Thursday, February 03, 2005


Your invitation to a party in my head

So now that I’ve committed to this, I find myself wondering why. As in, why am I compelled to do this?

Do you remember that scene in The Breakfast Club, where Ally Sheedy’s character dumps her purse on the couch? Well, this is my invitation to you to see all the crap that I carry around inside my heart and head. I’m an exhibitionist, I admit it. I love to complete those e-mail questionnaire thingees that everyone claims to hate but everyone seems to forward anyway. (What did you have for dinner? What is under your bed? What is your favourite inane question?) For goodness sake, I dragged Beloved onto the flippin’ CBC to discuss our infertility issues on national television. So when the opportunity arises to have a soap-box in my own little corner of cyberspace, how could I resist?

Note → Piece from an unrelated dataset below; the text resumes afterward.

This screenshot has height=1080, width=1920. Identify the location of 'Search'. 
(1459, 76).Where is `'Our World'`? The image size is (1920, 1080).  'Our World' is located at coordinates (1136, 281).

But ya gotta be careful. Frankie is not really the name of my darling one-year old son, neither is Luigi the name of my gorgeous and brilliant almost-three year old. Just about any name you come across here could be real or fictitious, although I do promise not to make stuff up just to entertain you. Well, if I do make it up, I’ll be sure to let you know – fair enough?

Today’s parental angst:
What to do about birthday parties? With one just past and one in less than a month, I’m agonizing on whether to spend what I don’t have to entertain a bunch of kids I don’t necessarily like for a party that my kids probably won’t remember once they are in grade school. So why do I care? Why do I feel so guilty about having a relatively big party for Luigi's first birthday, and a small but still lovely family gathering for Frankie? Why am I worried about a party for a bunch of three year olds? Poor Luigi, last year he spent his birthday yakking his guts out with a day-long stomach flu – he’d probably be happy with a birthday that doesn’t involve barfing. I don’t have the time, the brain cells or the cash to do it like I want to, so should I do it at all?